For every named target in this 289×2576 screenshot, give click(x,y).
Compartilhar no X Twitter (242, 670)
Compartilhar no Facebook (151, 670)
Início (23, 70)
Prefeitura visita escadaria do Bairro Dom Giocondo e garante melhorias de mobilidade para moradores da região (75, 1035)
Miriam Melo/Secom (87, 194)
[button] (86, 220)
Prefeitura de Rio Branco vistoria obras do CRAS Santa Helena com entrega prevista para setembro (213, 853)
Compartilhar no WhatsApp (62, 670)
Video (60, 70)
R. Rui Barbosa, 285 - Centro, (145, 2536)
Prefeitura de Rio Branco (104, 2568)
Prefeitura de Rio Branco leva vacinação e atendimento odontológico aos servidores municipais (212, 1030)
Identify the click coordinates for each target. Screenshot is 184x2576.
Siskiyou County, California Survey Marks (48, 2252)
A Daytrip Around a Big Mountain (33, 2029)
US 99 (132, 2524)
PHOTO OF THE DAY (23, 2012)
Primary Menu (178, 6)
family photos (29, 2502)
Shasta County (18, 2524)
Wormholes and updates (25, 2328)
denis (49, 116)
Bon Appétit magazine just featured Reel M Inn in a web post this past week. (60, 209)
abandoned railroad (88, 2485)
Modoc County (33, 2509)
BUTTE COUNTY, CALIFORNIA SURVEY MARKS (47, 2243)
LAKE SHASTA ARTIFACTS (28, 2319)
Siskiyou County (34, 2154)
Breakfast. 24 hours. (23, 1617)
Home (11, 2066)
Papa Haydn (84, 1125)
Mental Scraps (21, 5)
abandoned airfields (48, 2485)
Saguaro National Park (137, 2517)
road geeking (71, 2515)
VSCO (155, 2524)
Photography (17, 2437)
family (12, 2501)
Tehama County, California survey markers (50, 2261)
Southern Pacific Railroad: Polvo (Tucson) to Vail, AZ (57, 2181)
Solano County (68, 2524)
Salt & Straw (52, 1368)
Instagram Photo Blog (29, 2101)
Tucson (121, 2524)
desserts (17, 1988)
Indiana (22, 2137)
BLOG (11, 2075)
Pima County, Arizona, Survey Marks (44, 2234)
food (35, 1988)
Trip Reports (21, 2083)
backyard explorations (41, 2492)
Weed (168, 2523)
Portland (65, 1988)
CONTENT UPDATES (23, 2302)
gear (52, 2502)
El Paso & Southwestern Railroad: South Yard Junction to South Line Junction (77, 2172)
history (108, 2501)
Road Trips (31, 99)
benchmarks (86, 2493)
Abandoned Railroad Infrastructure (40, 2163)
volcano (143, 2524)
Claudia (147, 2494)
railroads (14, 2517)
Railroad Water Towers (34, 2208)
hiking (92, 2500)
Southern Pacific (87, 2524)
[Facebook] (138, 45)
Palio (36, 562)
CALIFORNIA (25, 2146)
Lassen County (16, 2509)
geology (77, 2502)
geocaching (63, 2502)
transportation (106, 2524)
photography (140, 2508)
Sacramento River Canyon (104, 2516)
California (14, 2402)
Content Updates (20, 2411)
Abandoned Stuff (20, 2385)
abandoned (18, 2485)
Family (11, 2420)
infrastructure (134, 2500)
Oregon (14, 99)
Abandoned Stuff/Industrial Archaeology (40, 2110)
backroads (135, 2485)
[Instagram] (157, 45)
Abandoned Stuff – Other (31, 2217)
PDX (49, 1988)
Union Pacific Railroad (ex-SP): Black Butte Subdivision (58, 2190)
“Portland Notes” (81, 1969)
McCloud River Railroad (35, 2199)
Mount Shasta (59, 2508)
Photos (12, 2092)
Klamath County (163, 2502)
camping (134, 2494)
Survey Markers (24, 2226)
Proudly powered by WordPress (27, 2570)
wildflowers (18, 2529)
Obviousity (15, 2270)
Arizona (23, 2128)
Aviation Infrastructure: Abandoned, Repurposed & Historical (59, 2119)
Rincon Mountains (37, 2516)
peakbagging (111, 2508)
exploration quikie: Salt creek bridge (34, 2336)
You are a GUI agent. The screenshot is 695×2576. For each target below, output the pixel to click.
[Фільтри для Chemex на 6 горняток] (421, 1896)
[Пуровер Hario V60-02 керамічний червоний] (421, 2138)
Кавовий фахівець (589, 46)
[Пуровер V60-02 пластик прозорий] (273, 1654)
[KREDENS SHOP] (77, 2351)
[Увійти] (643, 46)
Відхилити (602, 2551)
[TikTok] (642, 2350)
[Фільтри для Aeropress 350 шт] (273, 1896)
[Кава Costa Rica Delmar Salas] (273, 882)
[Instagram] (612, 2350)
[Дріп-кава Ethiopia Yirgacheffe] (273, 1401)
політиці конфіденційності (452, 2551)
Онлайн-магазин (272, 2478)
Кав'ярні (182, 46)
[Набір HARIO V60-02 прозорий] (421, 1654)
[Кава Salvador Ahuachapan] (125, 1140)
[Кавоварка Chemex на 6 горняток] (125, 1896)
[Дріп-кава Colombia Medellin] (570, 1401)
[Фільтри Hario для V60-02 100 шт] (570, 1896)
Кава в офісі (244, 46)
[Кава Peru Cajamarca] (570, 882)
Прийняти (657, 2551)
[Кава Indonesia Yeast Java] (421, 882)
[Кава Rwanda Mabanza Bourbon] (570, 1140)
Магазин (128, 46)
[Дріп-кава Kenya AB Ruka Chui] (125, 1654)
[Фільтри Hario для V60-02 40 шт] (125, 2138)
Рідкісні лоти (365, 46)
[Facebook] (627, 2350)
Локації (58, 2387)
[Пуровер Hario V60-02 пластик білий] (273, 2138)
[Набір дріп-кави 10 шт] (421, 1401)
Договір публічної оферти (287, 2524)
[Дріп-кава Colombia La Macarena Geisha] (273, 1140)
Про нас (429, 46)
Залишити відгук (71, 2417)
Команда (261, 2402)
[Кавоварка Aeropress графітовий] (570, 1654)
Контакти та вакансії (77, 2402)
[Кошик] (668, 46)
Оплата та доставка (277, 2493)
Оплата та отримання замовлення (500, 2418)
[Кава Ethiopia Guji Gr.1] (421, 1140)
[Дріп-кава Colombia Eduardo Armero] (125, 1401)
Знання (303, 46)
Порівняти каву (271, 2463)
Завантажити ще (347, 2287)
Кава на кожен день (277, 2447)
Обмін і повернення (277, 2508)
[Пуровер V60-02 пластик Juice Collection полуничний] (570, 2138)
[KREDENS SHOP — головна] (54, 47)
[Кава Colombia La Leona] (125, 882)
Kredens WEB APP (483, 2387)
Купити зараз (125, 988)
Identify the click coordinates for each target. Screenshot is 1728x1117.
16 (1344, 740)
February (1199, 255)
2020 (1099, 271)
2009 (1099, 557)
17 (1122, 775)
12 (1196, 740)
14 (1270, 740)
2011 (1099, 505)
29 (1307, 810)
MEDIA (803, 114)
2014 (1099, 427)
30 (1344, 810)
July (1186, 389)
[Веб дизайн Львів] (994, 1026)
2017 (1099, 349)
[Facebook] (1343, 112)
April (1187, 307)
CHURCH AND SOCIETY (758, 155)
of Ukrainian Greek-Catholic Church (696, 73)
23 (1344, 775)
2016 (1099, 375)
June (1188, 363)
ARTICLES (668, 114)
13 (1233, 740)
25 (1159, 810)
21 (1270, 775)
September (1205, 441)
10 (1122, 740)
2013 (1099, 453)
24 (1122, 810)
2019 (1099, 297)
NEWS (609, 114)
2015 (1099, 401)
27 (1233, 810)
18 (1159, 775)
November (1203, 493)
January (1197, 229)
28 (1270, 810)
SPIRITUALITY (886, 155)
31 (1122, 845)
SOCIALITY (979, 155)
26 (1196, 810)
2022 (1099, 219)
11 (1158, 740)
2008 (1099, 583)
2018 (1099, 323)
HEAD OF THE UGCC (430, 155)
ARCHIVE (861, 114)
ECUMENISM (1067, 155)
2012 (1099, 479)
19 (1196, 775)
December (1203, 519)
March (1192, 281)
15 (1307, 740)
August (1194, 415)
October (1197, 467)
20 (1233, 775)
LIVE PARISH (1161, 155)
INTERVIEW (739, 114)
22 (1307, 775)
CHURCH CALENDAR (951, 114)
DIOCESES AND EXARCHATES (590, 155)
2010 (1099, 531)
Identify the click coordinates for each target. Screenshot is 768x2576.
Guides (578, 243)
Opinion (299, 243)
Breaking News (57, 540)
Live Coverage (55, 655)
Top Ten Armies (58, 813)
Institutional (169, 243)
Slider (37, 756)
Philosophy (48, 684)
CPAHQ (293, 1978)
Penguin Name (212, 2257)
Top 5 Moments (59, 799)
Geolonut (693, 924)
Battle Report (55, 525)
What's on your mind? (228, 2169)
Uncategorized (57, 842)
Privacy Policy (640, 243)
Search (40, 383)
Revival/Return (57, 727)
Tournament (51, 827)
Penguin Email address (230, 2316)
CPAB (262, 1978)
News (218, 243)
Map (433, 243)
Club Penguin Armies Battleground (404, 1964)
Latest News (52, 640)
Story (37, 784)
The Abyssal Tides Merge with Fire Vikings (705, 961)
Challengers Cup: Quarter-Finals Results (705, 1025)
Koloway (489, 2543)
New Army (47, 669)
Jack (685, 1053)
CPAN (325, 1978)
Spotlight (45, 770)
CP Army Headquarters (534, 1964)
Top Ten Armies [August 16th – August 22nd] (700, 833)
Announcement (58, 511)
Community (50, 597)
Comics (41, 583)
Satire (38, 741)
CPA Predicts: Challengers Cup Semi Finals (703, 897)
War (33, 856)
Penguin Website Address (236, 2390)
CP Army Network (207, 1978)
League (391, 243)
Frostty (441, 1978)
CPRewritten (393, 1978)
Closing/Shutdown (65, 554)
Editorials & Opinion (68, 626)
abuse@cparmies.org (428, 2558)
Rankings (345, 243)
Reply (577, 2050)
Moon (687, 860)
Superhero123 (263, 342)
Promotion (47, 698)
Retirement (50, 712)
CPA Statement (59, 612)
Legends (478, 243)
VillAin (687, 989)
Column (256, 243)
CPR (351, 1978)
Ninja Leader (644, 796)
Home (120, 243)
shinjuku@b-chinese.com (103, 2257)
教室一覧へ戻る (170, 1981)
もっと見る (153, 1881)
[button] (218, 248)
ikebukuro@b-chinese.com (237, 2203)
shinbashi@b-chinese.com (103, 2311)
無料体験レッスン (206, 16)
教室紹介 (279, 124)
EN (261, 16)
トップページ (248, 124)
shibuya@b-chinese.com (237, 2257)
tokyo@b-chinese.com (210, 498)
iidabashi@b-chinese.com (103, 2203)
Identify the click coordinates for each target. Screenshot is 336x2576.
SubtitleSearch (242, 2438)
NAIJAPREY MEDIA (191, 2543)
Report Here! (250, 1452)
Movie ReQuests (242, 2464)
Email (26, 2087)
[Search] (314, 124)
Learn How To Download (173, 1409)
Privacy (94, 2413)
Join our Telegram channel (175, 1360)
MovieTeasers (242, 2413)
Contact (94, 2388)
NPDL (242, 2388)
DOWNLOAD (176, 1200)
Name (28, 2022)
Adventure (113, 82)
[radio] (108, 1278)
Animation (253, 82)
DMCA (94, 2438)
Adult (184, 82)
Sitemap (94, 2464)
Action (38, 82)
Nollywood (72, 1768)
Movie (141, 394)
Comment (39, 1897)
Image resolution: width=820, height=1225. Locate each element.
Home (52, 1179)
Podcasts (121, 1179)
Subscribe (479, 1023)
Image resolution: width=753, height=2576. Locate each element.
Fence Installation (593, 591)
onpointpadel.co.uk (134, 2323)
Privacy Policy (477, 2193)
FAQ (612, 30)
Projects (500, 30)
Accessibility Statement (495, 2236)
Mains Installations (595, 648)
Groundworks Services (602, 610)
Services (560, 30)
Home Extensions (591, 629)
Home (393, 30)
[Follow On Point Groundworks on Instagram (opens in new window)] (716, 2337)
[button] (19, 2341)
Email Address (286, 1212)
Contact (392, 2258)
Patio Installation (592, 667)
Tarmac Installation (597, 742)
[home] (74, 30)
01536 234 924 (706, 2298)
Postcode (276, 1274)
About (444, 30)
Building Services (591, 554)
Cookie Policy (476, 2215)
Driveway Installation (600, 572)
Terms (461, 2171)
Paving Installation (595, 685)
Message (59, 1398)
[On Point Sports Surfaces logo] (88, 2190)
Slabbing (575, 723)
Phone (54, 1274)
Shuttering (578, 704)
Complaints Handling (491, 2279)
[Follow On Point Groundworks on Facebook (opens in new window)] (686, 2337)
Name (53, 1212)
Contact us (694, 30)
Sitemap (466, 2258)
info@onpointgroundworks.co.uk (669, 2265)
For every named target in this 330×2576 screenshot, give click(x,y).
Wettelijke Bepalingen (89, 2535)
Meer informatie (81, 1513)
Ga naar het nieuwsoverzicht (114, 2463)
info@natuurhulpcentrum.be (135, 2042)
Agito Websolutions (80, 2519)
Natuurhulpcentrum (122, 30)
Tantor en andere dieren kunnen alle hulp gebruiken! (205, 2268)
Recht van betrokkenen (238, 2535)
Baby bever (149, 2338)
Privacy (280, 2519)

What needs to be done — Pull every line containing "give" out of the data above.

Reply —
For every named target in this 289×2576 screenshot, give click(x,y).
For every named target in this 330×2576 screenshot, give click(x,y).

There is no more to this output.